» **Supplied material**:

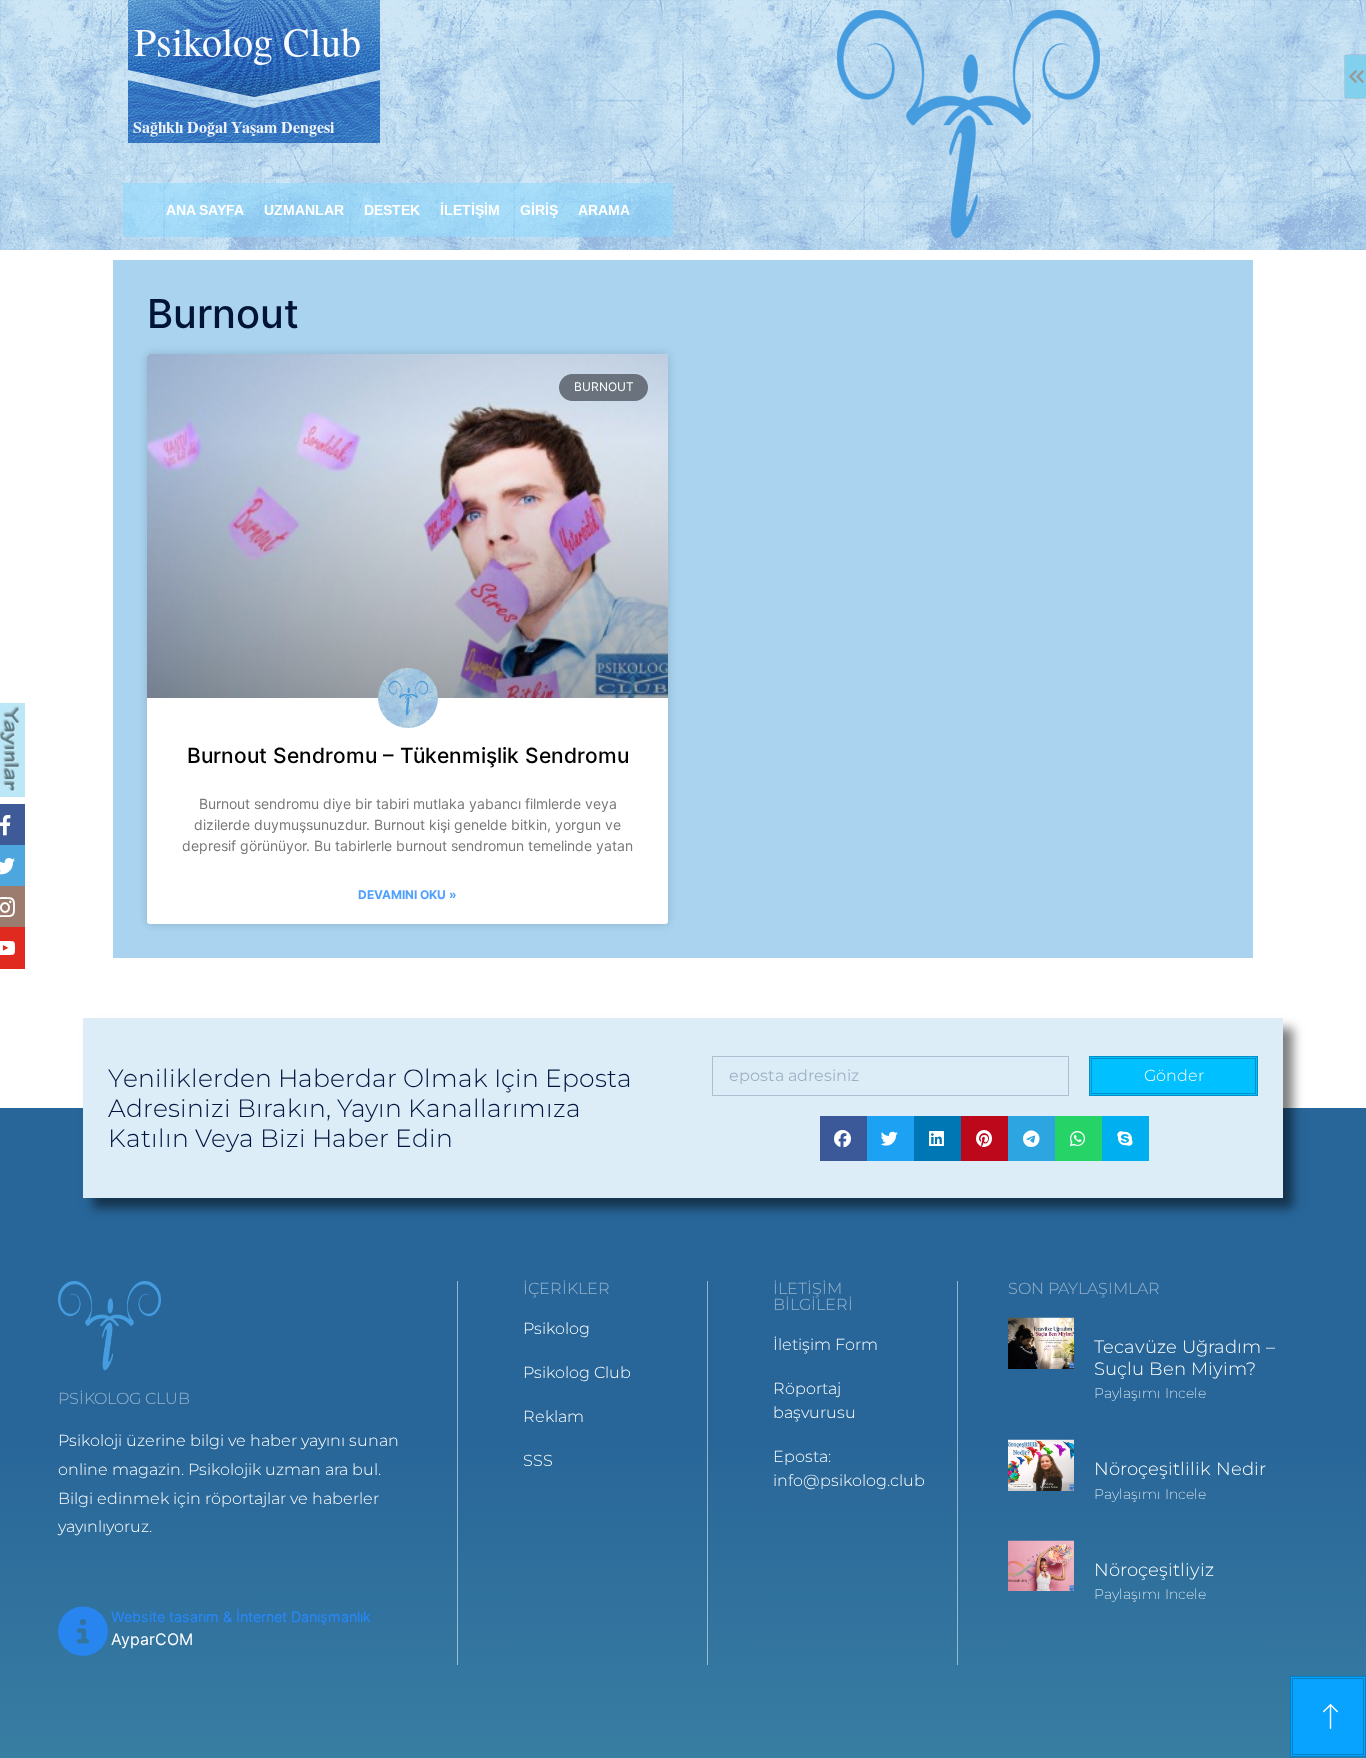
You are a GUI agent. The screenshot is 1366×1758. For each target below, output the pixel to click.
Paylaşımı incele (1150, 1393)
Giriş (539, 210)
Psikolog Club (247, 40)
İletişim (470, 210)
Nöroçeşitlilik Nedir (1180, 1469)
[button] (843, 1138)
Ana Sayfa (205, 210)
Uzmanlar (304, 210)
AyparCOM (152, 1639)
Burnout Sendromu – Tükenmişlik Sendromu (408, 755)
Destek (392, 210)
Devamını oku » (407, 894)
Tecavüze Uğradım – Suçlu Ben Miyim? (1184, 1358)
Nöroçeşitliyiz (1154, 1570)
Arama (604, 210)
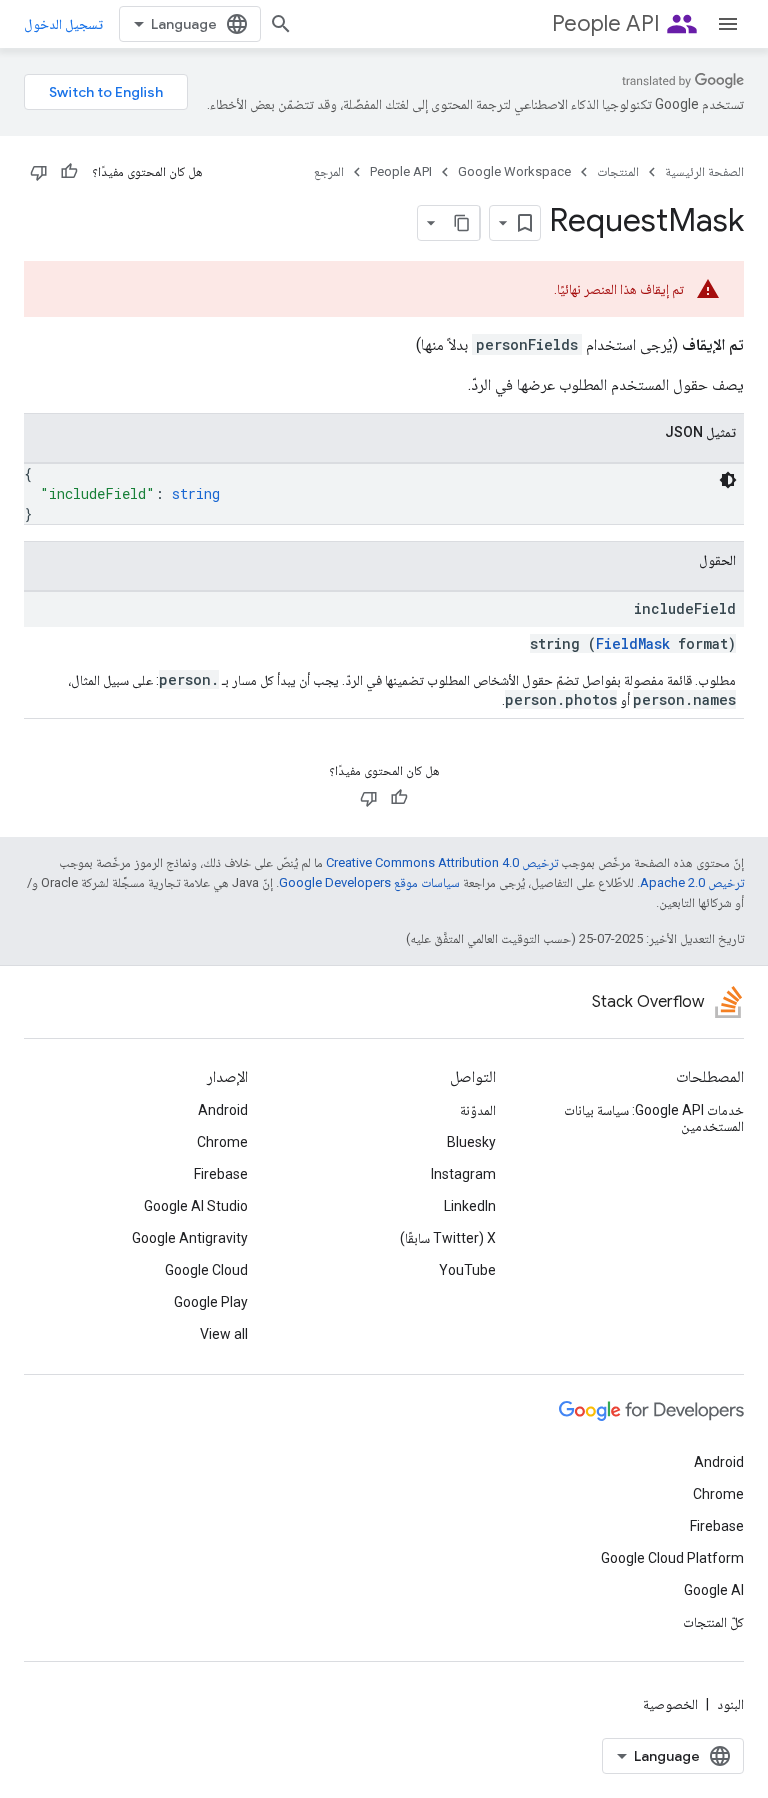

» **Problem details**: Copy out every entry above exactly. Leave the pictures out.

» **Solution for this problem**:
You are a GUI agent. The screenshot is 1366×1758. For each target below, output the pixel to click.
Paylaşımı incele (1150, 1393)
Giriş (539, 210)
Psikolog Club (247, 40)
İletişim (470, 210)
Nöroçeşitlilik Nedir (1180, 1469)
[button] (843, 1138)
Ana Sayfa (205, 210)
Uzmanlar (304, 210)
AyparCOM (152, 1639)
Burnout Sendromu – Tükenmişlik Sendromu (408, 755)
Destek (392, 210)
Devamını oku » (407, 894)
Tecavüze Uğradım – Suçlu Ben Miyim? (1184, 1358)
Nöroçeşitliyiz (1154, 1570)
Arama (604, 210)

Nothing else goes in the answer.